Task data ▸
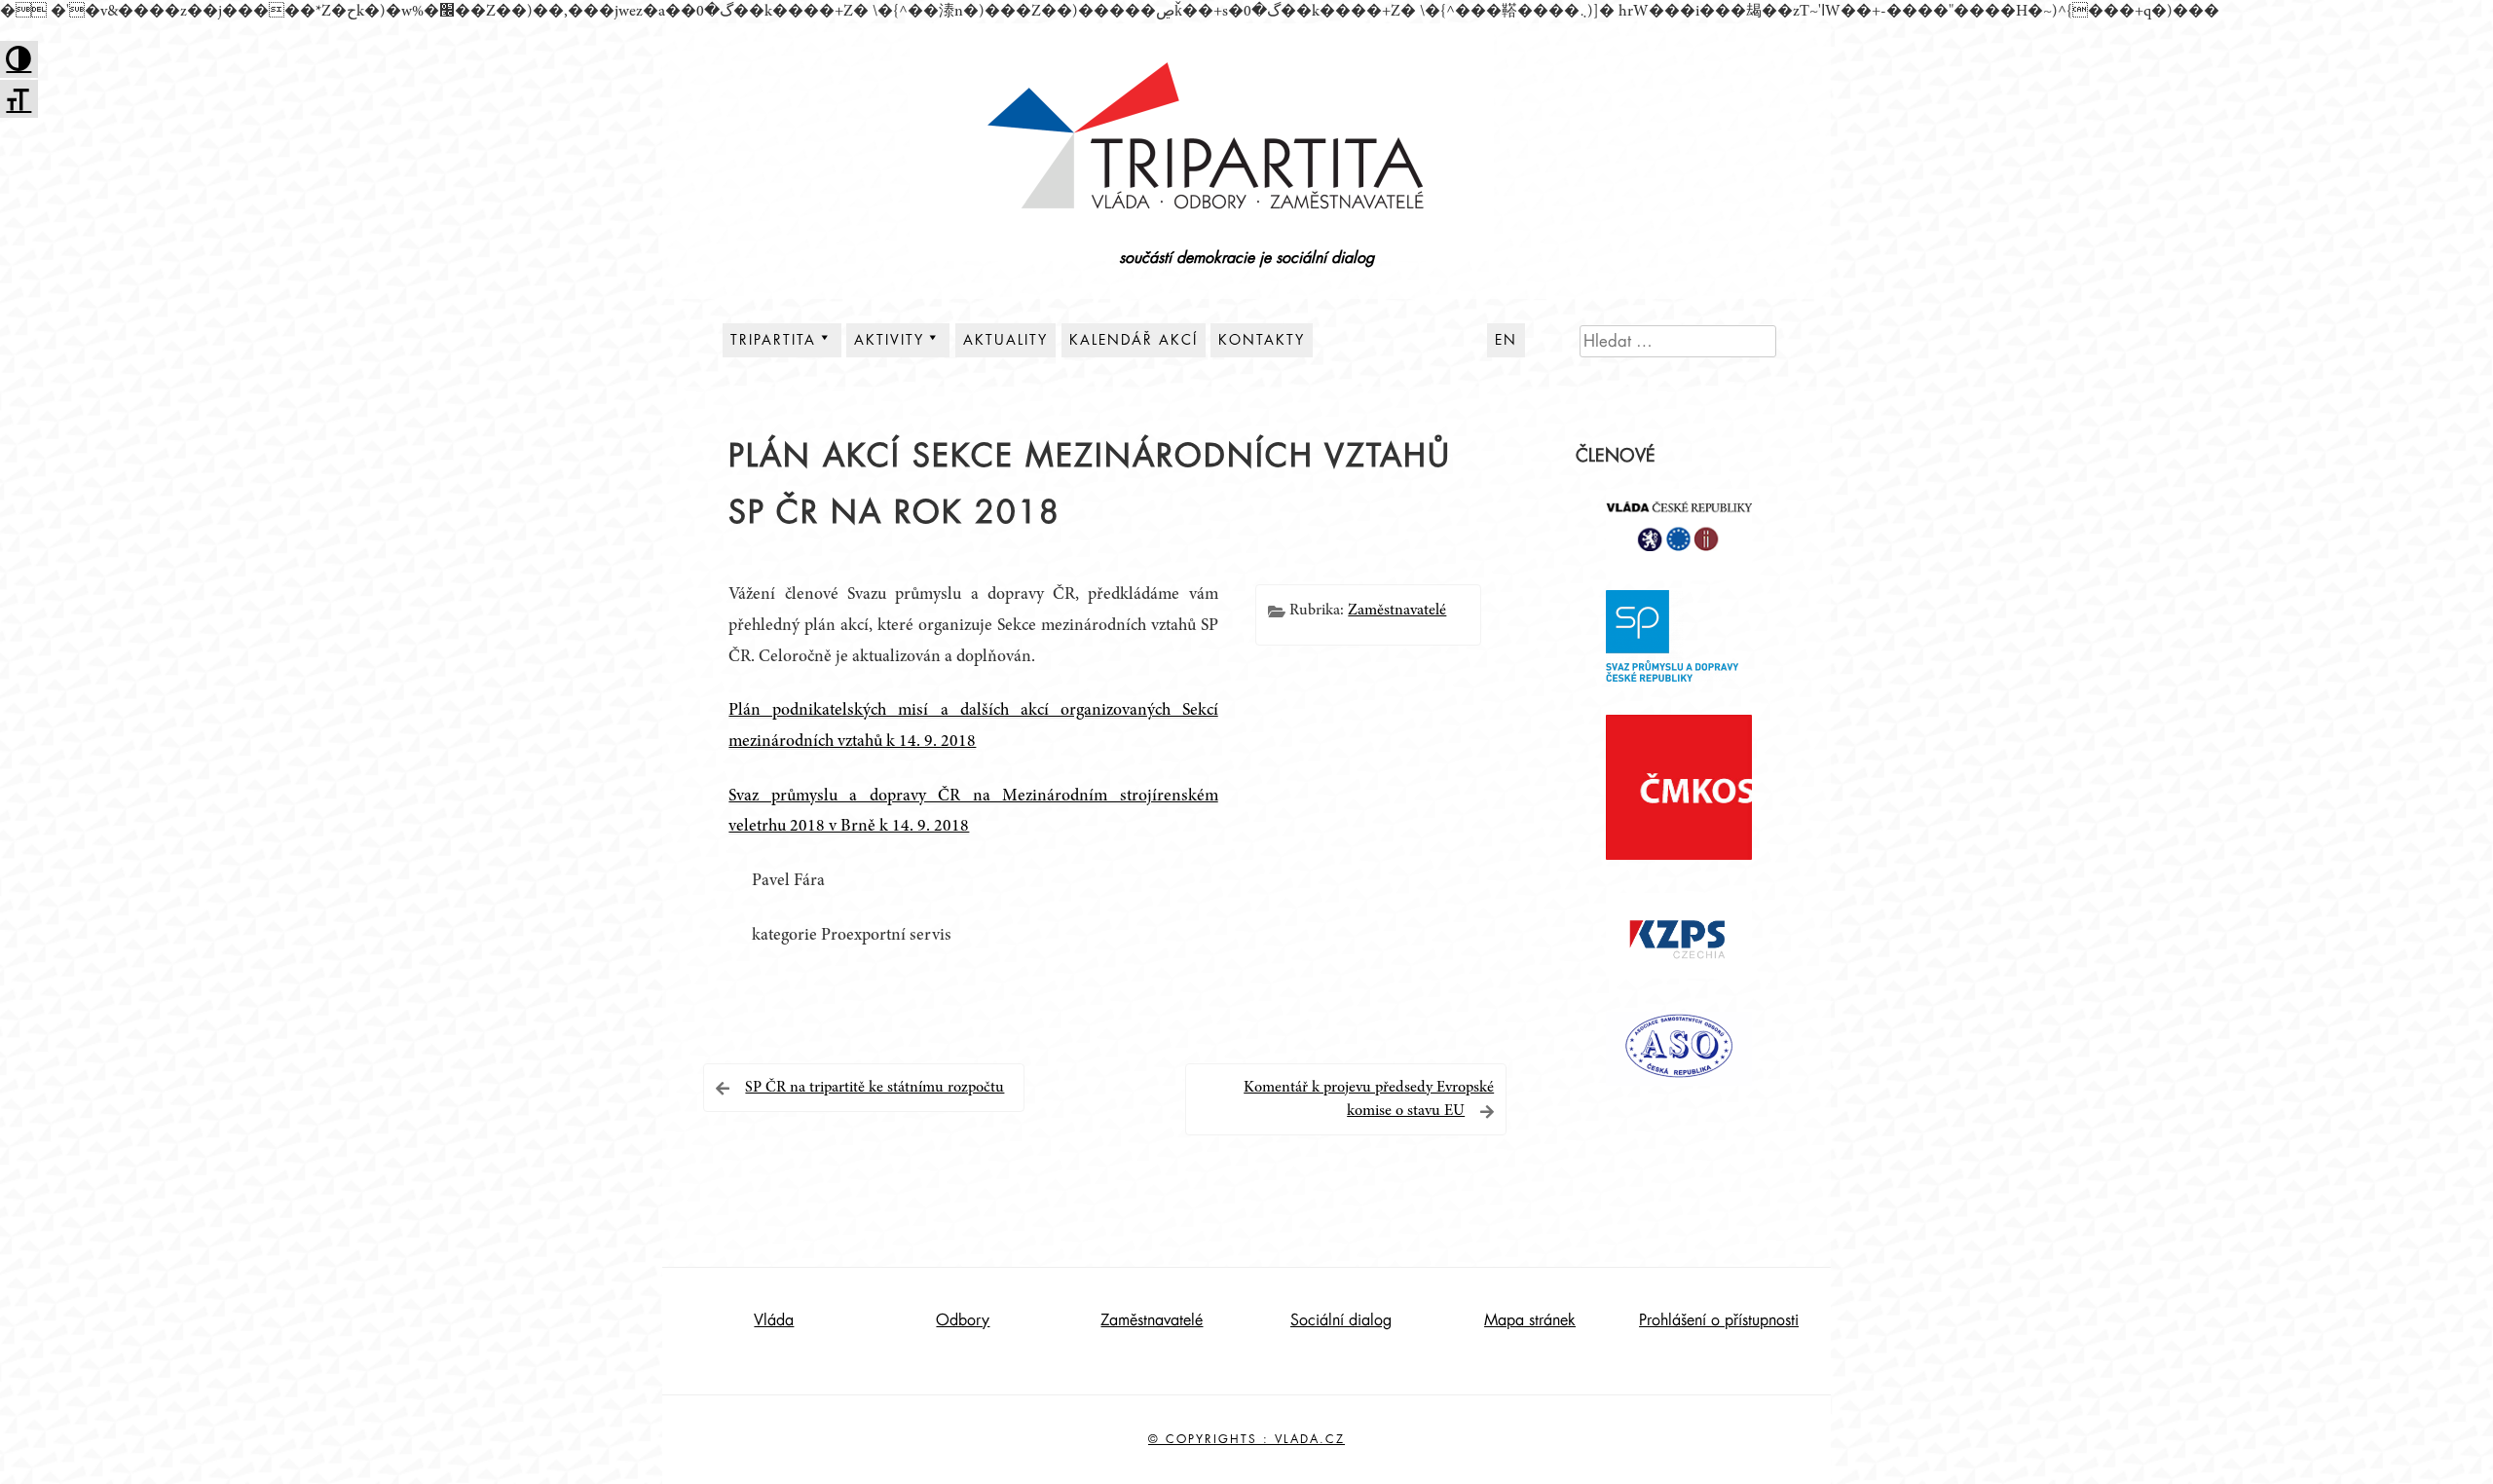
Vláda (774, 1320)
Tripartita (773, 340)
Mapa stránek (1530, 1320)
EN (1506, 340)
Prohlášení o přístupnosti (1719, 1320)
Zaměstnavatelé (1397, 610)
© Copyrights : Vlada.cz (1246, 1439)
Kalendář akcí (1133, 340)
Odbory (962, 1320)
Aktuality (1005, 340)
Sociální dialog (1341, 1320)
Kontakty (1261, 340)
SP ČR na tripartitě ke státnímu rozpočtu (874, 1087)
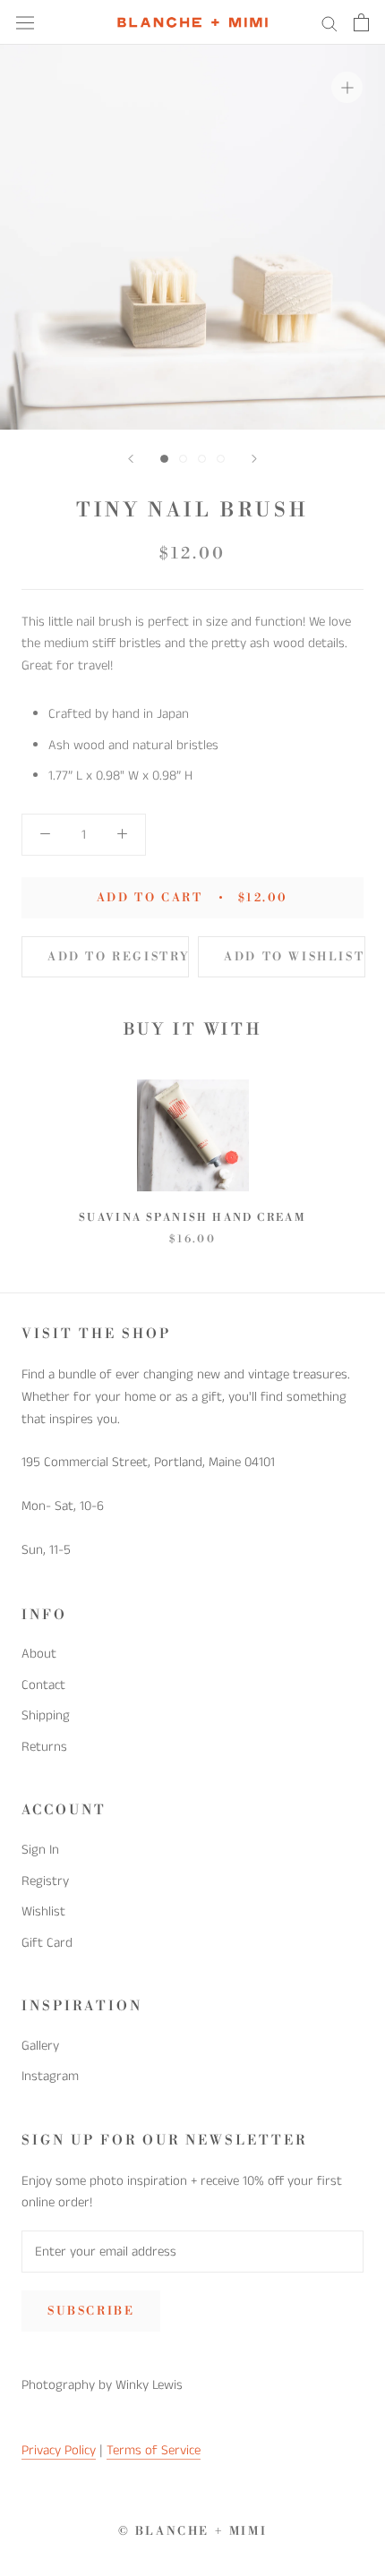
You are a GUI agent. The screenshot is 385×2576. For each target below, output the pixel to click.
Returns (44, 1746)
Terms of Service (154, 2450)
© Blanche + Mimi (193, 2531)
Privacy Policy (58, 2450)
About (38, 1653)
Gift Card (47, 1942)
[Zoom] (347, 87)
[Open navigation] (25, 22)
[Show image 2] (183, 459)
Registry (45, 1881)
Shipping (45, 1715)
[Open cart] (361, 22)
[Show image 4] (221, 459)
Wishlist (43, 1911)
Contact (43, 1685)
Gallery (40, 2045)
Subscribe (90, 2311)
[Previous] (130, 459)
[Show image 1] (164, 459)
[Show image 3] (202, 459)
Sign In (40, 1849)
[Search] (329, 22)
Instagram (50, 2076)
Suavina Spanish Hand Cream (192, 1217)
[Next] (254, 459)
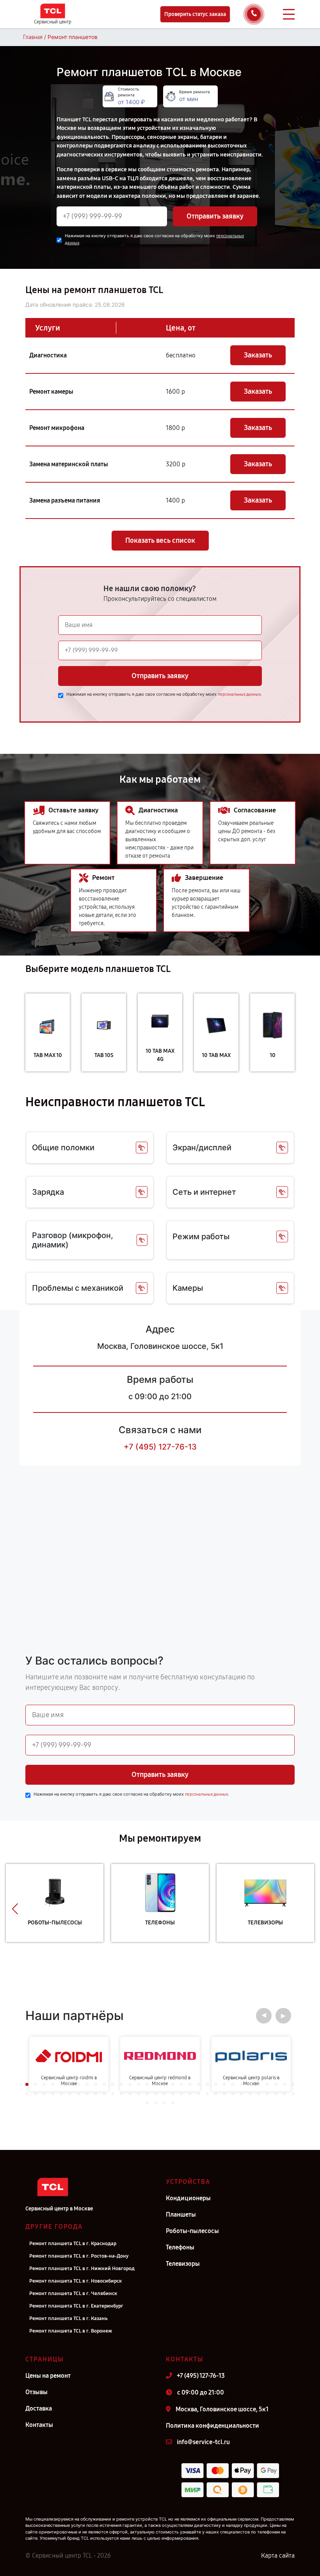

Task ▸ Which lines of the records contain the word "image"? Copy each of them.

Expected output ▸
[Show image 2] (183, 459)
[Show image 4] (221, 459)
[Show image 1] (164, 459)
[Show image 3] (202, 459)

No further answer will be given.